In this case, myPFM is both a Data Consumer from Bank(i) and a Data Provider to loan institutions Lender(i). If Jane wants to use this service, she will first have to sign a new data usage agreement to authorize myPFM to communicate her credit profile (total income, loan capacity, purpose of the loan, …) to some loan institutions – this credit profile is anonymous and should not enable identifying Jane. Then myPFM will query the Data Product Catalogue to find loan institutions providing such online loan services and will review the corresponding Data Product Description to check compliance with Jane’s data usage agreement and with myPFM policy.
With each selected Lender(i), myPFM will negotiate, configure, and sign the service contract. The terms of usage will not include Jane’s data usage agreement because the data transmitted to Lender(i) is anonymized at that stage.

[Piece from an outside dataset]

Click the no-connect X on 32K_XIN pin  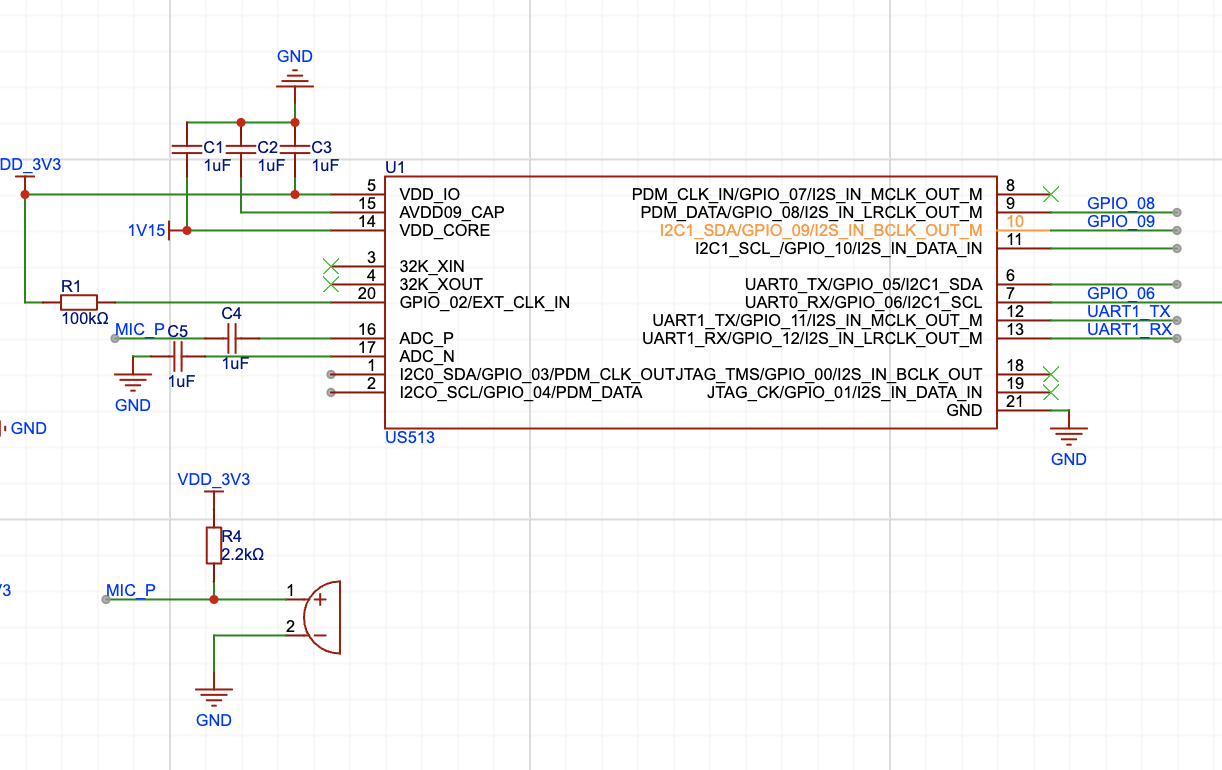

The terms of usage will include conditions specific to myPFM and Lender(i) business, for instance: myPFM is not authorized to communicate the credit proposal to other credit institutions for a given duration, myPFM guarantees that to their knowledge Jane is a real customer and not a data aggregator, Lender(i) commits to prepare a proposal within x hours, Lender(i) will pay myPFM some money if their offer is selected…
PFM will then call the getLoanProposal service from Lender(i). At that stage, no data is transmitted except an anonymous request identifier. In order to prepare a credit proposal, Lender(i) will have to get the credit profile associated with that identifier. For that Lender(i) will get, from the catalogue, the description of the getLoanRequestData service provided by myPFM, and Lender(i) will configure it and co-sign it. The terms of usage will still not involve Jane’s agreement but should include clauses at least as strong as those in Jane’s consent, for instance, that the data shall be used only for the purpose of establishing a credit proposal and shall be deleted within 30 days if the proposal is not activated. Lender(i) will then get the data from myPFM by activating the getLoanRequestData service. At that stage, PFM acts as a Data Product Provider and Lender(i) as a Data Consumer. Lender(i) will then prepare the loan proposal and make it available to myPFM.
myPFM will then collect the various credit proposals, review them, and rank them to prepare a recommendation for Jane.
The formal operating model is given below:
11.6 Annex E - Service Composition Example
11.6.0.1 Practical multi-cloud/-provider/-service composition example
Figure 11.2 presents a pragmatic and practical multi-cloud, multi-provider and multi-service example (or use case) that reflects the current state of the art and practice in cloud services and computing.
Figure 11.2 - Practical, service template oriented, multi-cloud/provider/service composition example
This example represents more concretely what can be readily achieved today with available cloud services “deployment and management tools” and cloud services providers. The example is in line with the generic service composition model, differences are more in how the class diagram is organized and configured, but all key functions and blocks are identical and common.
The example illustrates how multiple cloud providers are selected to fulfil a user service request for a distributed application across multiple hosting infrastructures and providers. The requested service in this case requires an independent interconnection service provider to ensure connectivity across multiple clouds. The service composition is service-template oriented and relies on the selection and configuration of service templates to implement a solution compliant with end users and Gaia-X. The suppliers using an orchestrator will adapt the generic implementation plan, and output of the Service Composition Tool, to their solutions. This is achieved through adapted templates (usually in implementation models such as Terraform, Ansible, Heat or others) made available from the pool of available resources.